Hyperresponsiveness occur when airway muscles contract and narrows due to stimulus (Iannuzzi, Rybicki & Teirstein, 2009). However, the inflammatory response is the progressive stage of hyperreactive response. Risk factors contribute to the amplification of severe response.

Numerous risk factors predisposed an individual to chronic and acute asthma. However, the prevalence of the disorder has not been attributed to the risk factors that predispose an individual to asthma. The risk factors include gender, age, obesity, behavior, and ethnicity. We will discuss the impact of gender on the pathophysiology of chronic and acute asthma. The cause of asthma has not been established, however documented reports revealed that it is prevalent in adolescent male than female. The case is different in adults as women are prone to asthma attack than men.

Diagnosis and treatment of chronic and acute asthma

It is easier to diagnose adults than children. However, the patient’s family history is an important factor to consider. As a result, a doctor will conduct a physical and diagnostic test.
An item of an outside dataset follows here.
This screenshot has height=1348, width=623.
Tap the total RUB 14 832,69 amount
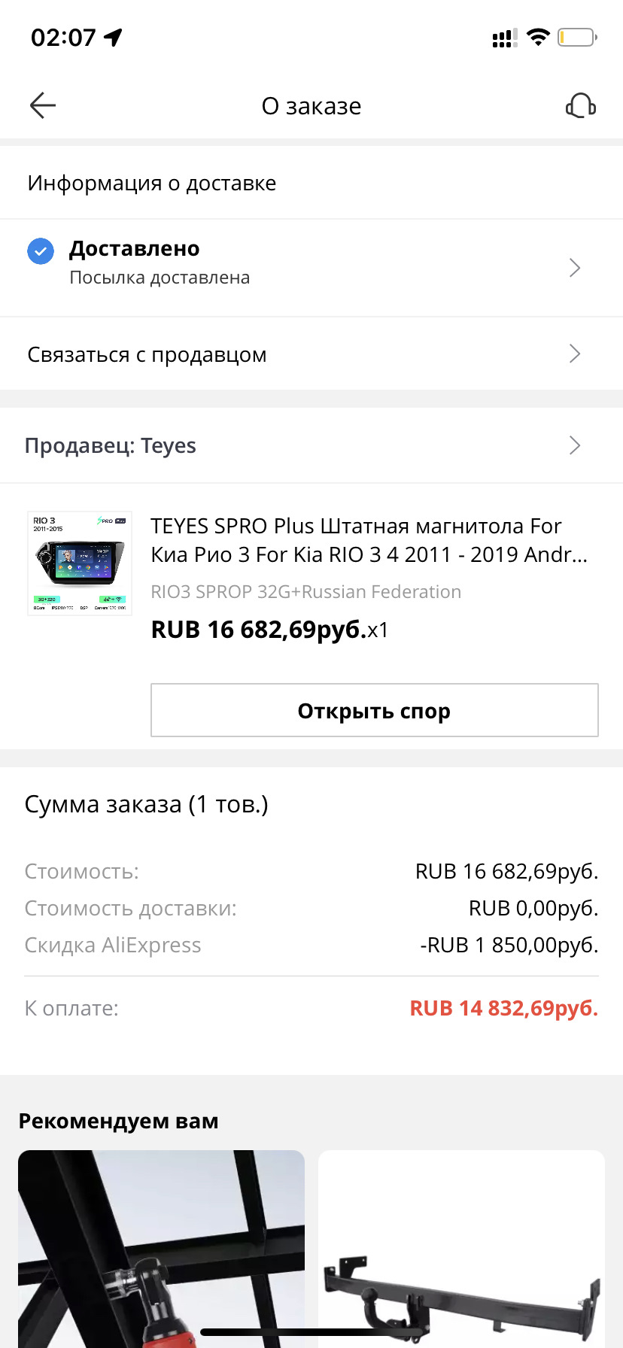pyautogui.click(x=503, y=1008)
Physical exam includes nasal condition, skin infections, nasal obstruction, and skin conditions. However, diagnostic test includes lung function tests, chest x-rays, vocal cord dysfunction test, and bronchoprovocation. As a result, gender does not affect the treatment and diagnosis of asthma. Asthma treatments are prescribed based on the severity of the attack. However, treatment procedures follow a specific procedure. The aim of treatment will either slow the inflammatory process or eliminate the risk factors that trigger the attack. Treatment interventions include quick relief, inhaled steroids, short acting beta agonist, long acting beta agonist, oral steroids, leukotriene modifiers, anticholinergic, Cromolyn sodium, immunomodulators, and methyl xanthine.

Conclusion

The major changes during an asthma attack include airway hyperresponsiveness and inflammatory response. Quick relief medication can be used to control chronic and acute asthma exacerbation (McPhee & Hammer, 2012). Thus, clinical symptoms such as wheezing, chest tightness, shortness breath, and cough can be treated with quick relief medications.
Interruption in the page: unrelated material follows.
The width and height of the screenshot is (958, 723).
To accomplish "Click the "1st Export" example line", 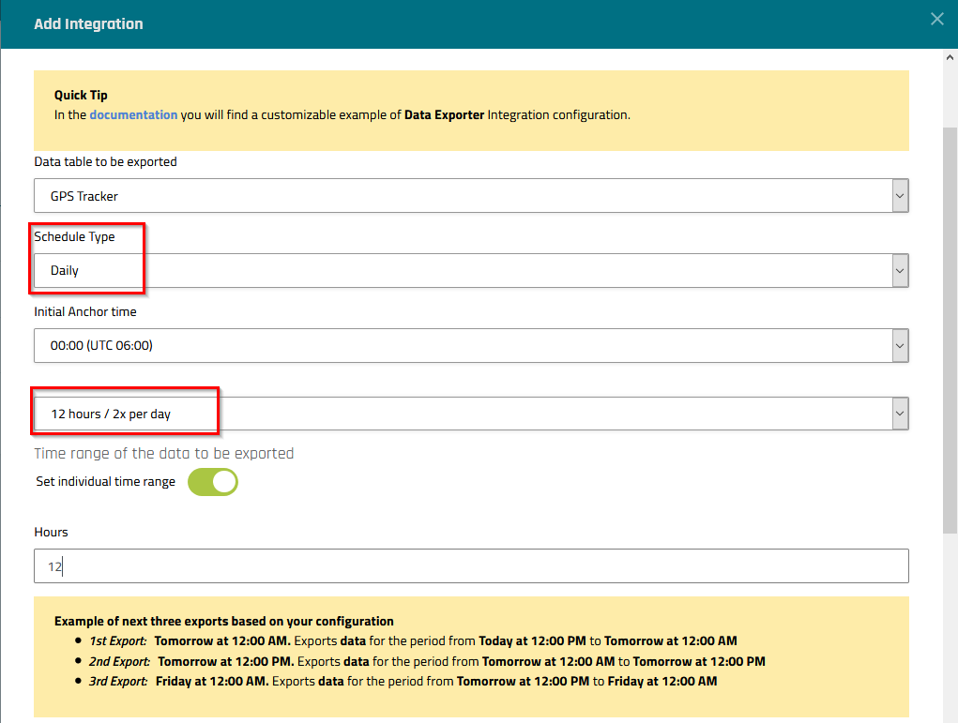I will click(413, 641).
Mind map of acute asthma exacerbation

Mind map of acute asthma exacerbation

Mind map of chronic asthma

Mind map of chronic asthma

References

Barnes, C. (2013). Evidence for common genetic elements in allergic disease. J Allergy Clin Immunol. 106(3), 192–200.

Huether, E & McCance, L. (2012). Understanding pathophysiology. Mosby, USA: St.Louis Press.

Iannuzzi, C., Rybicki, A., & Teirstein, S. (2009). Sarcoidosis. The New England Journal of Medicine. 357(21), 2153-2165.

McPhee, J & Hammer, D. (2012). Pathophysiology of disease: An introduction to clinical medicine. New York, USA: McGraw-Hill Medical.